— WHAT IS REQUIRED —
Print the listing exactly as it stands. Skip every picture.

# # # # #

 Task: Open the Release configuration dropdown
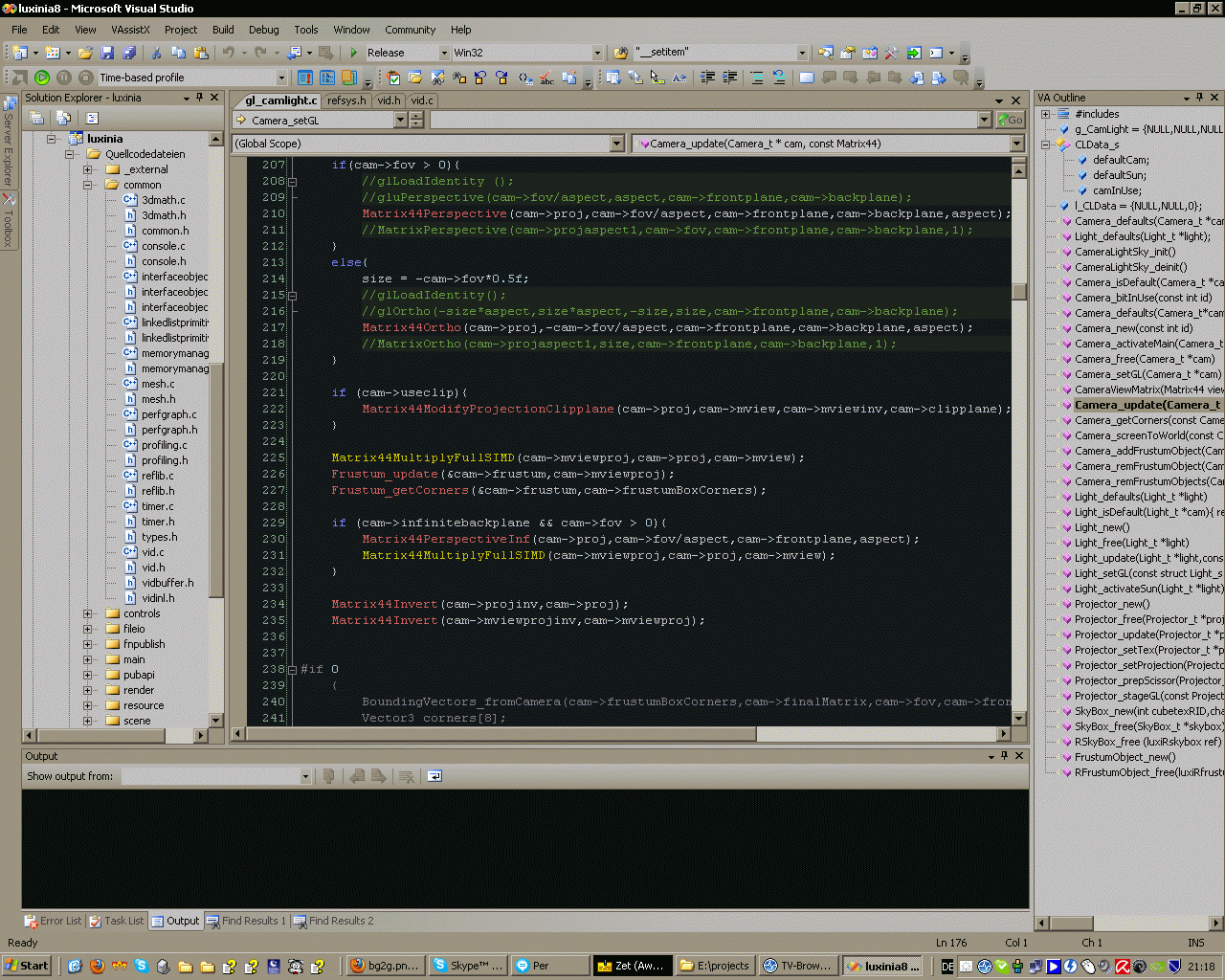pyautogui.click(x=443, y=53)
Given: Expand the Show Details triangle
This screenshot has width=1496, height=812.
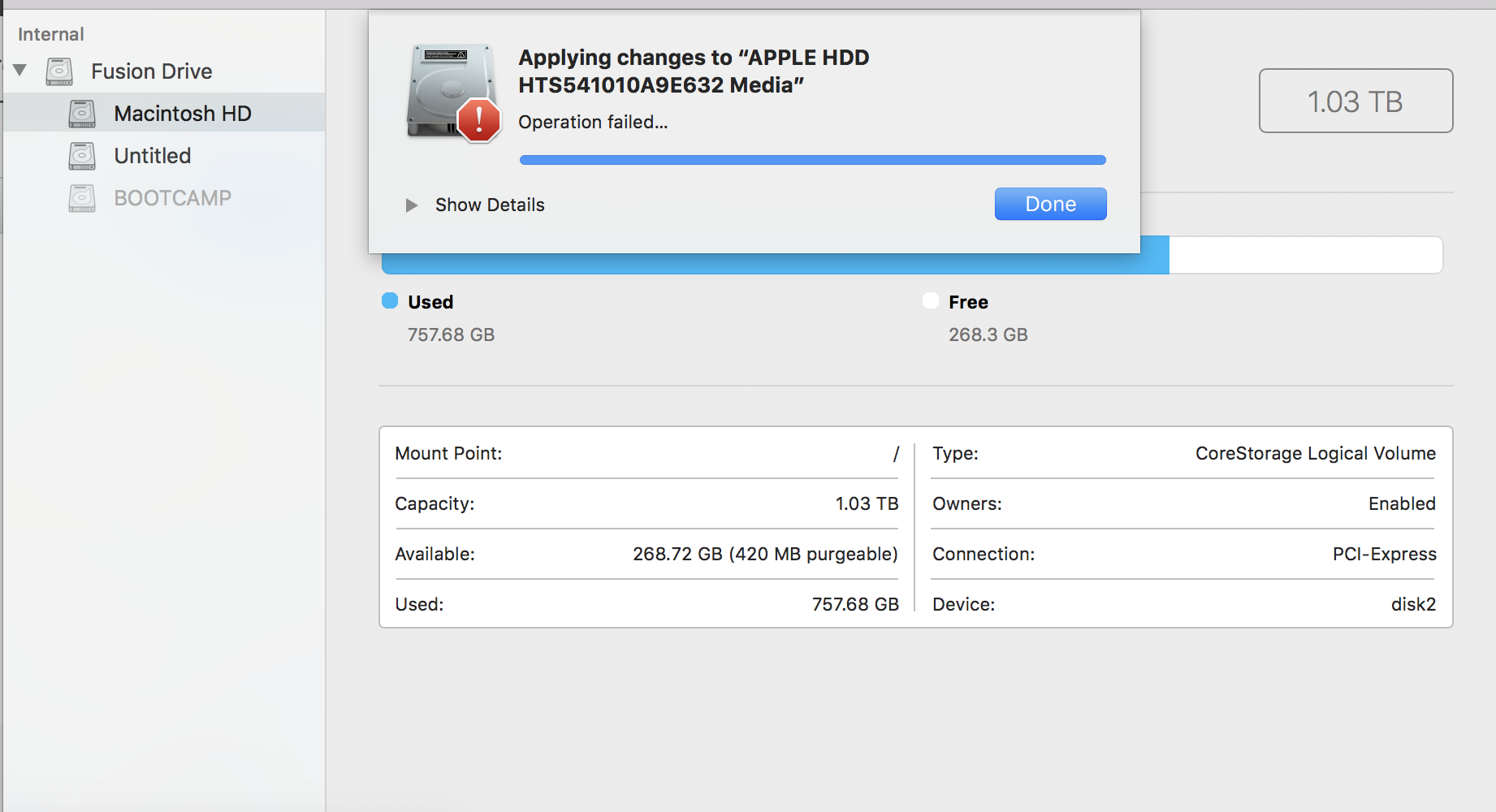Looking at the screenshot, I should tap(411, 205).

# # # # #

— SOLVED EXERCISE —
 Task: Open the Release configuration dropdown
pyautogui.click(x=443, y=53)
Given: Expand the Show Details triangle
This screenshot has width=1496, height=812.
Looking at the screenshot, I should tap(411, 205).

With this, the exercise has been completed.